Ok, fine. But what about the rights of content creators? What say do they have in how their data is collected? First, twarc only collects public tweets. So if their account is protected it won’t show up in the filter stream or search API endpoits that twarc uses. But the same is also true of the API endpoint that the Hydrator uses. If a tweet id dataset is published and then the creator decides to delete it or protect their account the data can no longer be “hydrated”. This gives some measure of agency back to content creators.

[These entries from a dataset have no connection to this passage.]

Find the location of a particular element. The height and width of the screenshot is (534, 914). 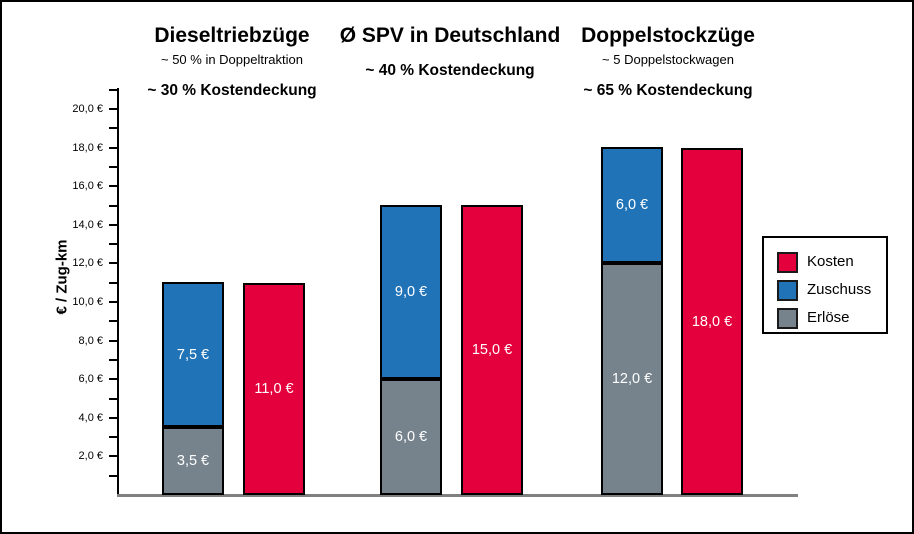

y-tick-label: 14,0 € is located at coordinates (88, 225). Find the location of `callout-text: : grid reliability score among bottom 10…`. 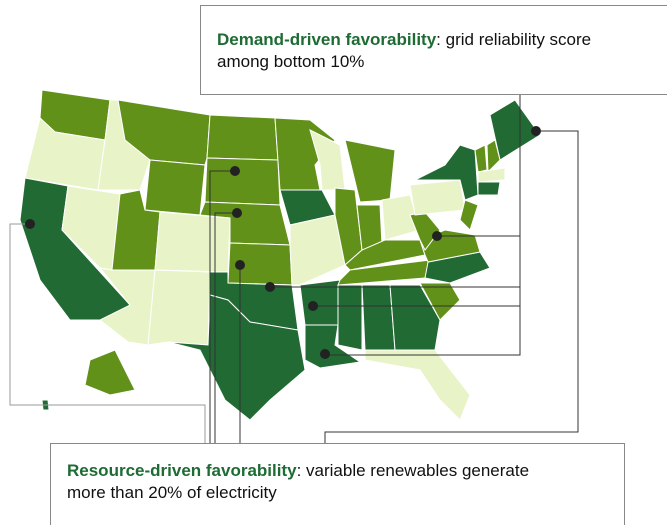

callout-text: : grid reliability score among bottom 10… is located at coordinates (404, 50).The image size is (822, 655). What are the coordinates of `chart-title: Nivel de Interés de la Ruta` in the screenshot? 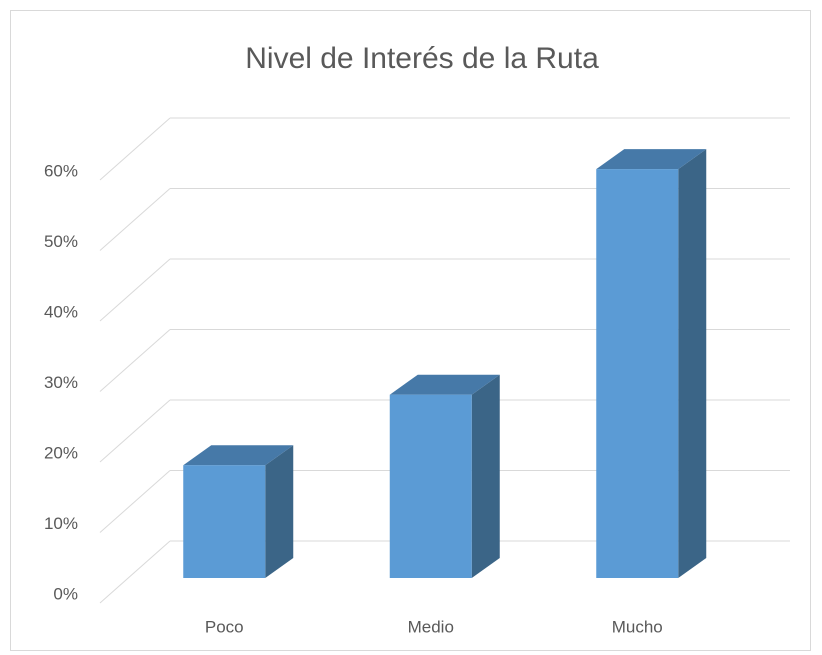 It's located at (422, 58).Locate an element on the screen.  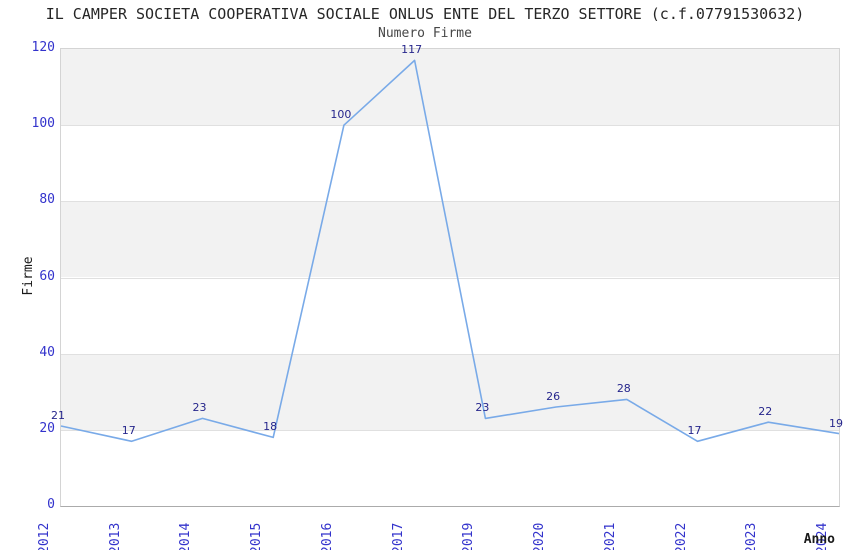
x-tick-label: 2023 is located at coordinates (752, 536).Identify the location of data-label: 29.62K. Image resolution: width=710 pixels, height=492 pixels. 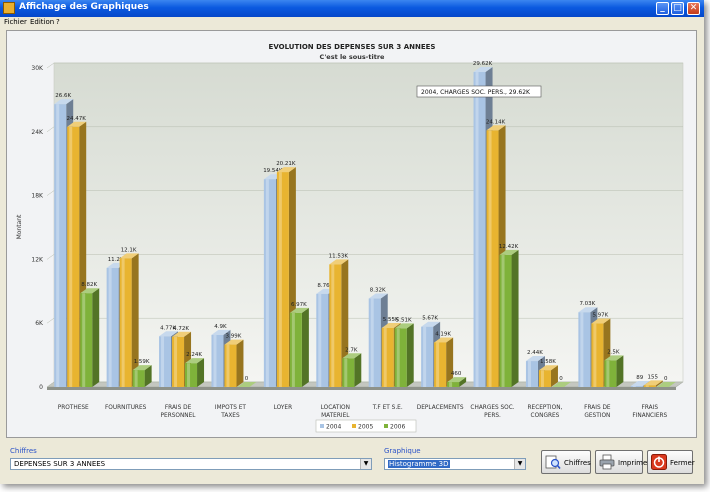
(483, 64). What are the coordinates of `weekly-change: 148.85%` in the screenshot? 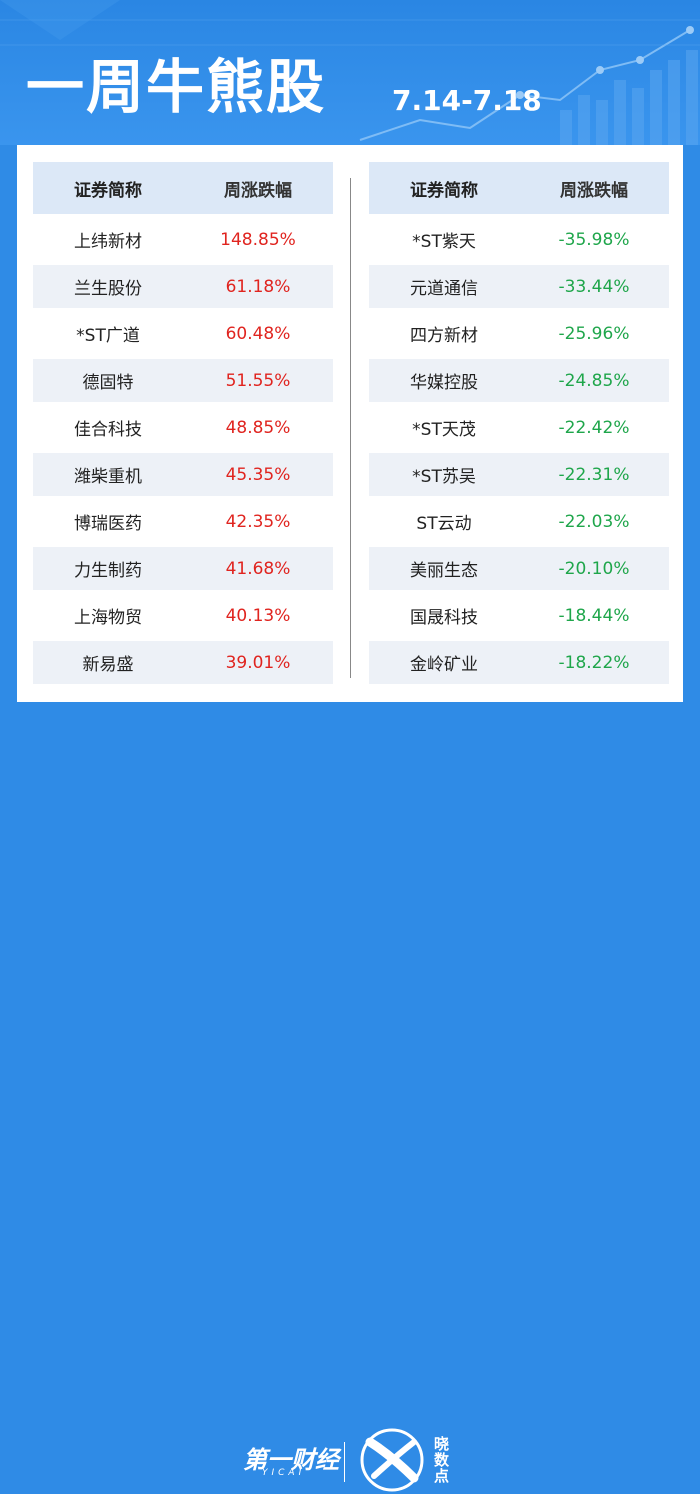 It's located at (258, 240).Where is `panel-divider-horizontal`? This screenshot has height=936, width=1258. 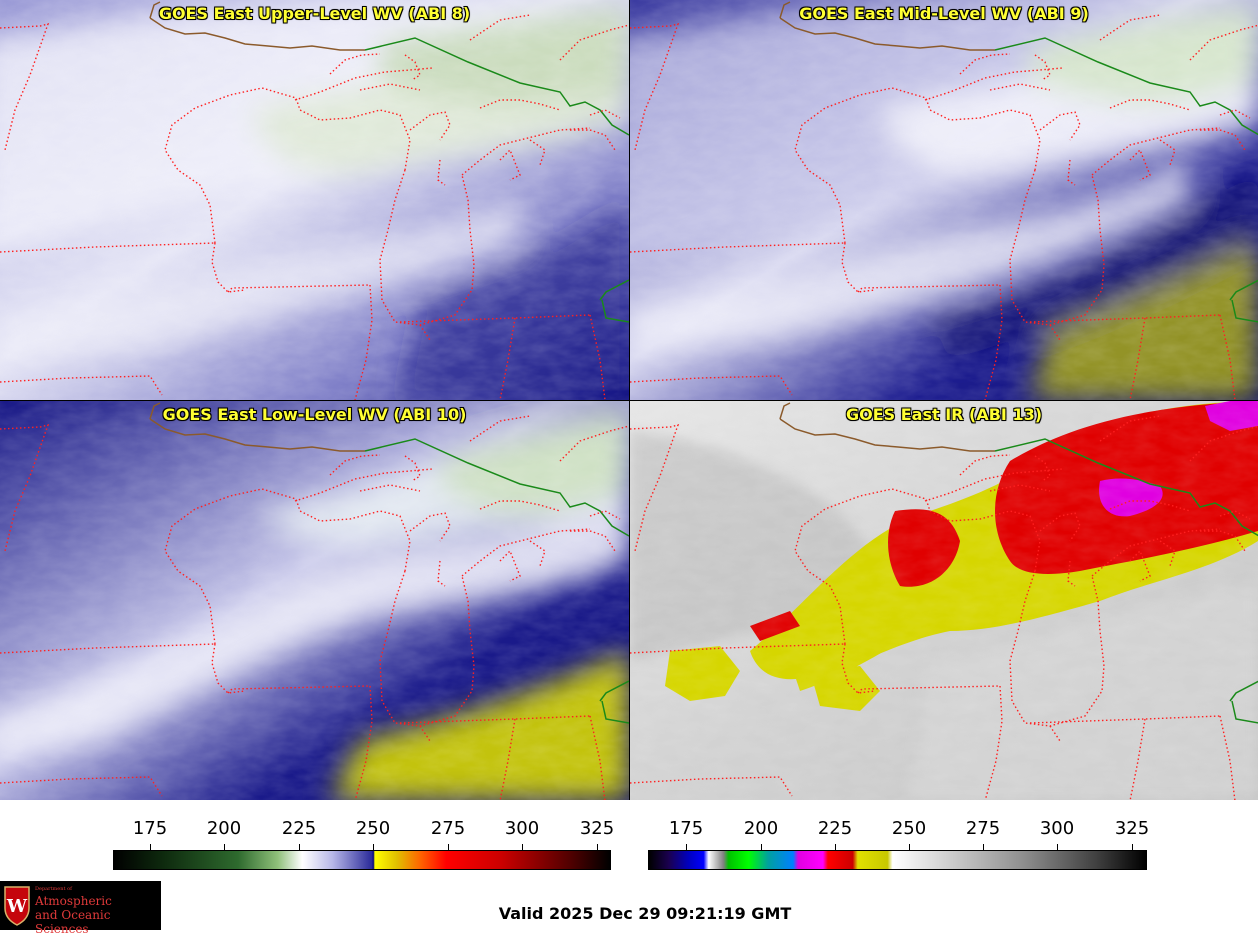
panel-divider-horizontal is located at coordinates (629, 400).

This obviously isn’t a perfect solution because many content creators need more control, and some need less (we’re working on that too). Researchers studying things like disinformation campaigns won’t be happy with the deletes that go missing from hydrated datasets. But the Catalog’s primary purpose is to serve as a clearinghouse for where these datasets live in fuller representations in repositories. I’m normally neutral on OAIS but in this case I think its actually useful to consider the tweet identifiers as an OAIS Dissemination Information Package (DIP). Using the contact information in the Catalog it’s within the realm of possibility to gain access to the original data by reaching out and becoming a project partner rather than a third party.
But rather than convincing you that the work we’ve done on Documenting the Now is the bees knees, the cat’s meow, or a real humdinger (sorry I got lost in a thesaurus) I hope to have convinced you that (sometimes) less is more. Strategically sharing less data can serve the interests of digital preservation and access. Less isn’t just a matter of technical sustainability but it’s also lever (Shilton, 2012) that we have at our disposal when we consider the positionality of our memory work. Digital preservation isn’t always about the highest resolution representation with the most significant properties. Use this value lever wisely!
Here is an audio version of this post with some slides. Spoiler Alert: there are slides containing a bee, a cat and a bell.
Brooks, F. (1975). The mythical man month. Addison-Wesley.
Rusbridge, C. (2006). Excuse me ... some digital preservation fallacies. Ariadne, (46). Retrieved from http://www.ariadne.ac.uk/issue/46/rusbridge/
Shilton, K. (2012). Values levers: Building ethics into design. Science, Technology & Human Values, 374–397.
Stiegler, B. (2012). Relational ecology and the digital pharmakon. Culture Machine, 13. Retrieved from https://culturemachine.net/wp-content/uploads/2019/01/464-1026-1-PB.pdf
Zuboff, S. (2015). Big other: Surveillance capitalism and the prospects of an information civilization. Journal of Information Technology, 30(1), 75–89.